Let $f(z) = z+\frac{1}{z}$. Show that for any non-zero rational number $x$, the set
$$\{f^n(x)\}_{n\geq 0} \cap \mathbb{Z}$$
is finite. For which $x$ is this set largest and what is its cardinality?
I found that we can assume without loss of generality that $x$ is a positive integer, but I can't seem to get any other ideas on how to approach the problem. Any help would be great!
Suppose $z = a/b > 0$ is a reduced fraction (say $a,b>0$). Then $f(z) = \frac{a^2 + b^2}{ab} > 0$ is also a reduced fraction. From this your claim follows: Observe that $a/b$, being a reduced fraction, is an integer only if $b = 1$. So, iterating, the denominator will eventually be larger than $1$ and $f^n(z)$ will not be an integer. If $z = 1$, then $f(z) = 2$, $f^2(z) = 5/2$, and so on.

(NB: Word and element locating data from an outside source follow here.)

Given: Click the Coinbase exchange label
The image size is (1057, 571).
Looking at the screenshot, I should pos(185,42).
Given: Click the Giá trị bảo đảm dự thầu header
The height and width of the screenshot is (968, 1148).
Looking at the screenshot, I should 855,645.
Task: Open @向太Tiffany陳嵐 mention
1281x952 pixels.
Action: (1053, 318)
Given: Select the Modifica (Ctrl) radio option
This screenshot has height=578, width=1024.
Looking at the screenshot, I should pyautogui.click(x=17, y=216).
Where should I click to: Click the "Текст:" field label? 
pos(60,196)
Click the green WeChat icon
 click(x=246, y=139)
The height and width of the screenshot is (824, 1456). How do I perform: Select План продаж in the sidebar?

This is the longest possible number (2) of integers possible.
Just for completeness, I'll do the reduction to the positive integer case. Those uninterested in the reduction, may skip to below the line.
We first note that the intersection set is discrete, because $\Bbb Z$ is. Second we note that the real-function $f(x)=x+x^{-1}$ has derivative
$$f'(x)=1-x^{-2}<1$$
hence the fixed points at $\pm 1 $ are attractors in neighborhoods around them, and by positive/negative symmetry, and the fact that an initial choice $z_0$ with $|z_0|<1$ produces immediately an iterate $z_1$ such that $|z_1|>1$ we may assume our initial choice is $M\ge c>1$, in fact it is easy to see that we can take $c=\sqrt{2}$.
In this case we can immediately assume our first choice is an integer, because if the sequence never hits an integer, certainly it has only finitely many answers. Together this reduces to $M\ge 2$ as an initial, integer choice. If you prefer a more direct proof of this, you can also just say if you were unlucky enough to pick $1$ first, then iterating the map gives you $2$, whatever floats your boat: I tried to use as much of a dynamical systems approach as possible since that is the only tag on the question.
Now, since there is a prime $p|M$, we note that the $p$-adic valuation of $M$ is $|M|_p<1$. But then $|f(M)|_p=|M+M^{-1}|_p$. By the strong triangle inequality, it must be that
$$|f(M)|_p=\max\{|M|_p, |M^{-1}|_p\}=|M^{-1}|_p>1.$$
But then $|f^k(f(M))|_p=|M^{-1}|_p>1$ again by the strong triangle inequality. In particular, the reduced fraction for $f^n(M)$ always has a $p$ dividing the denominator, hence it is not an integer.
This implies that--once we have an integer greater than $1$ in the orbit (or less than $-1$ by symmetry), it never hits another integer again. Hence the only way to have more than one integer in our sequence at all is if we have one not divisible by any prime, i.e. $\pm 1$. it is easily seen that $f(\pm 1)=\pm 2$, hence the largest orbits have size $2$ and are $\{\pm 1,\pm 2\}$.